**ZADANIE PISEMNE A**
Czy stwierdzenia (i) bilet w jedną stronę do Supraśla kosztuje 5 zł, (ii) bilety do Narwiańskiego PN kupiono w głównej siedzibie parku, (iii) normalny bilet do muzeum ikon kosztuje 6 zł zgadzają się z poniższym tekstem o wyjeździe na Podlasie? Przy każdym odpowiedz tak lub nie i dosłownie przytocz rozstrzygające słowa tekstu.

**TEKST ŹRÓDŁOWY**

<<<<

Powrót kładką do Śliwna



Tak się skończyła nasza przygoda w województwie podlaskim. Byłam niezadowolona, że to koniec zwiedzania i że musimy wracać, ale wakacje przecież nie mogą trwać wiecznie. Z tego wyjazdu został mi jeszcze do przygotowania jeden post czyi podsumowanie i co kupiłam. W kolejnych wpisach będzie o tym, jak przedłużyłam sobie wakacje. A teraz trochę informacji praktycznych.

INFORMACJE PRAKTYCZNE:

1) DOJAZD
Z dojazdem do Supraśla nie ma problemu, jest bardzo dużo busów/autobusów, cena biletu w jedną stronę to 5 zł. Dojazd do Śliwna może być trochę utrudniony, bo jest niewiele autobusów, a od przystanku, na którym wysiadłyśmy jest spory kawał drogi do kładki. Cena biletu w jedną stronę to około 10 zł. Polecam zawsze sprawdzać autobusy powrotne, żeby wiedzieć ile ma się czasu, by później bez potrzeby nie siedzieć godziny na przystanku.

2) PAMIĄTKI
Jedyne miejsca, gdzie można kupić pamiątki to sklep w podziemiu muzeum ikon oraz w informacji turystycznej, ale nie ma tam wiele. My poszłyśmy tam tylko po pamiątkowe stempelki na pocztówki. Ewentualnie koło monasteru można kupić kilka rzeczy, ale to raczej nie widokówki.

3) BILETY WSTĘPU
Za zwiedzanie muzeum ikon nie zapłaciłyśmy nic, bo w czwartek wstęp był darmowy. Jednak lepiej w taki dzień być trochę wcześniej, bo jest najwięcej ludzi. Nam się udało tylko dlatego, że wycieczka zrezygnowała, inaczej byśmy zwiedzały dopiero po 2 godzinach. Normalnie bilety kosztują: ulgowy 6 zł, normalny 12 zł. 
Za wstęp do monasteru za 3 osoby dałyśmy 10 zł. Pieniądze te są przeznaczone na remont. 
Do Narwiańskiego PN nie kupiłyśmy biletów, bo nie było gdzie prawdę mówiąc. Nie było żadnej obsługi, ani żadnego miejsca, gdzie można je kupić. Podobno w głównej siedzibie parku, ale dla nas to było zdecydowanie za daleko.

>>>>

**ZADANIE PISEMNE B**
Przedstaw wiersze wszystkich rekordów z poniższego bloku jako listę numerowaną, bez pustych wierszy. Obrazy pomiń w odpowiedzi.

**POKAZANE DANE**
<<<<

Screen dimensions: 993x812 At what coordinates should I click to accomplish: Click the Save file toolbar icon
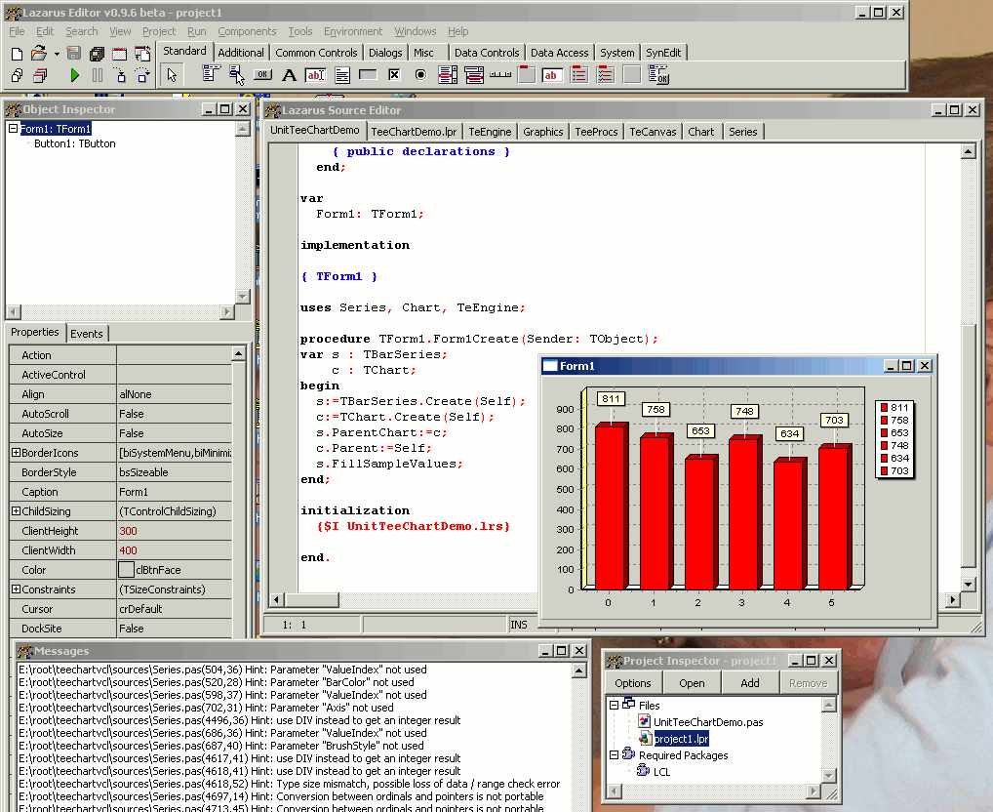tap(73, 54)
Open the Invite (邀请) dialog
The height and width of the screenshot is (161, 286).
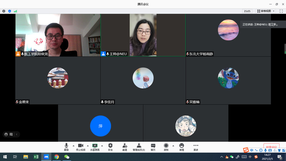pos(124,147)
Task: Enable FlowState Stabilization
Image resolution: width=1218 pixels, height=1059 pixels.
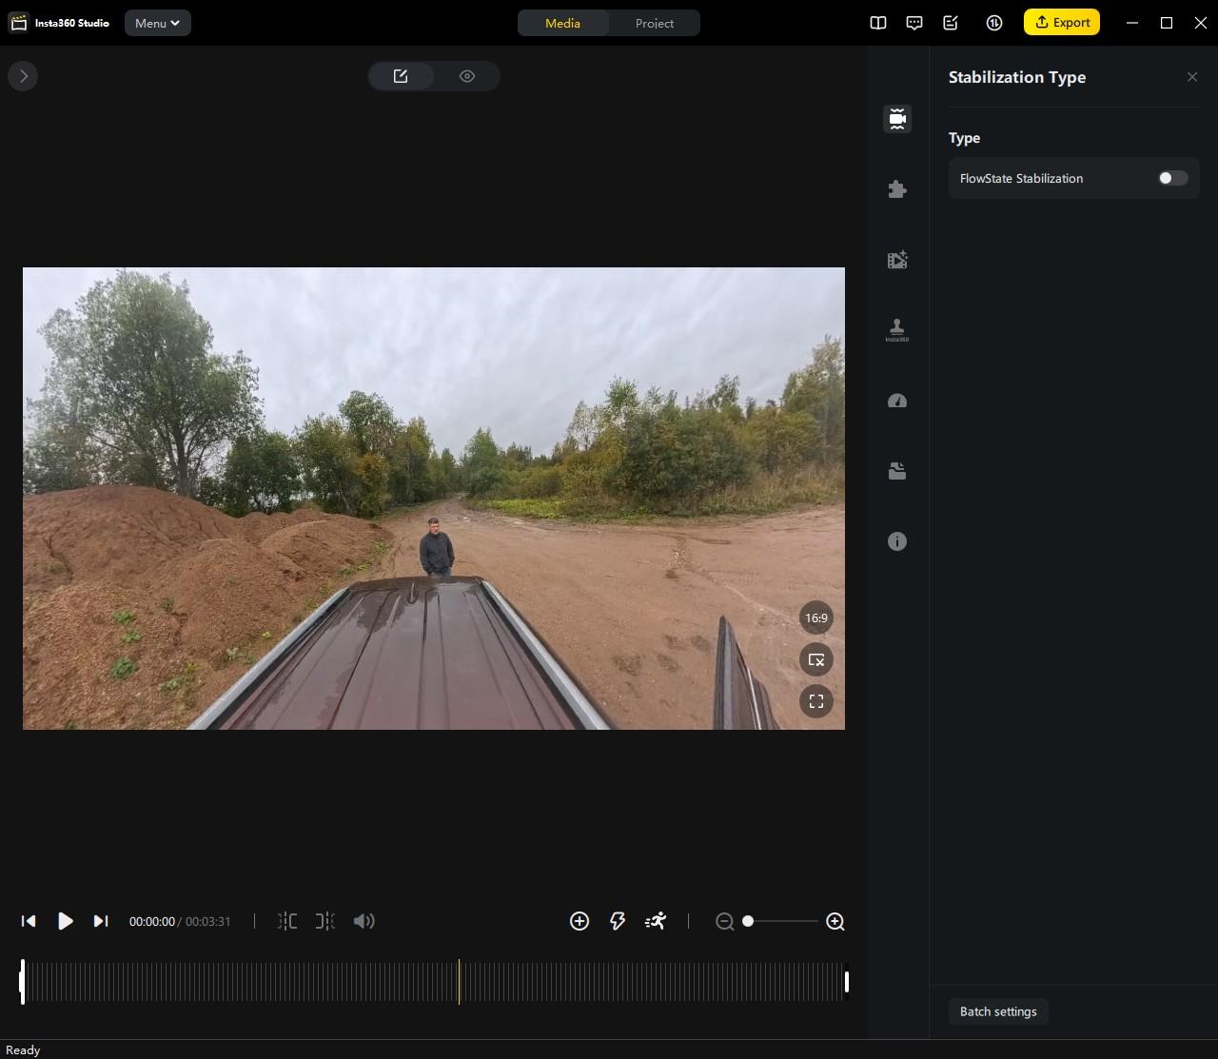Action: (1171, 178)
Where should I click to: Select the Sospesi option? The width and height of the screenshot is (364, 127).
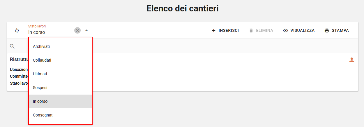point(40,88)
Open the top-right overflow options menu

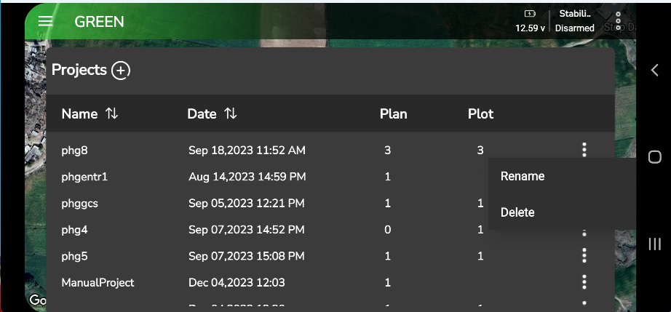[618, 20]

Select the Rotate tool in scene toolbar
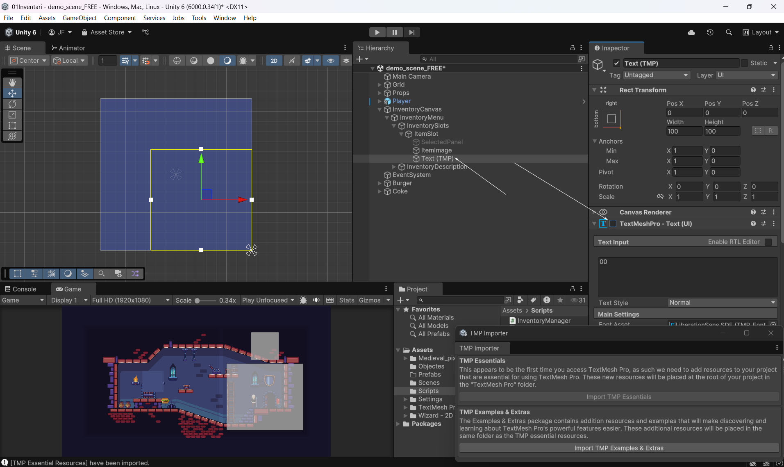(12, 104)
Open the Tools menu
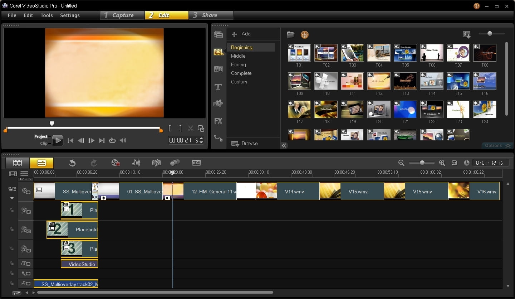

>>>>

**PEŁNA ODPOWIEDŹ A**
(i) Tak: „cena biletu w jedną stronę to 5 zł”.
(ii) Nie: „Do Narwiańskiego PN nie kupiłyśmy biletów”.
(iii) Nie: „ulgowy 6 zł, normalny 12 zł”.

**PEŁNA ODPOWIEDŹ B**
1. Screen dimensions: 993x812 At what coordinates should I click to accomplish: Click the Save file toolbar icon
2. tap(73, 54)
3. Open the Invite (邀请) dialog
4. The height and width of the screenshot is (161, 286).
5. pos(124,147)
6. Task: Enable FlowState Stabilization
7. Image resolution: width=1218 pixels, height=1059 pixels.
8. Action: (1171, 178)
9. Where should I click to: Select the Sospesi option? The width and height of the screenshot is (364, 127).
10. point(40,88)
11. Open the top-right overflow options menu
12. [618, 20]
13. Select the Rotate tool in scene toolbar
14. (12, 104)
15. Open the Tools menu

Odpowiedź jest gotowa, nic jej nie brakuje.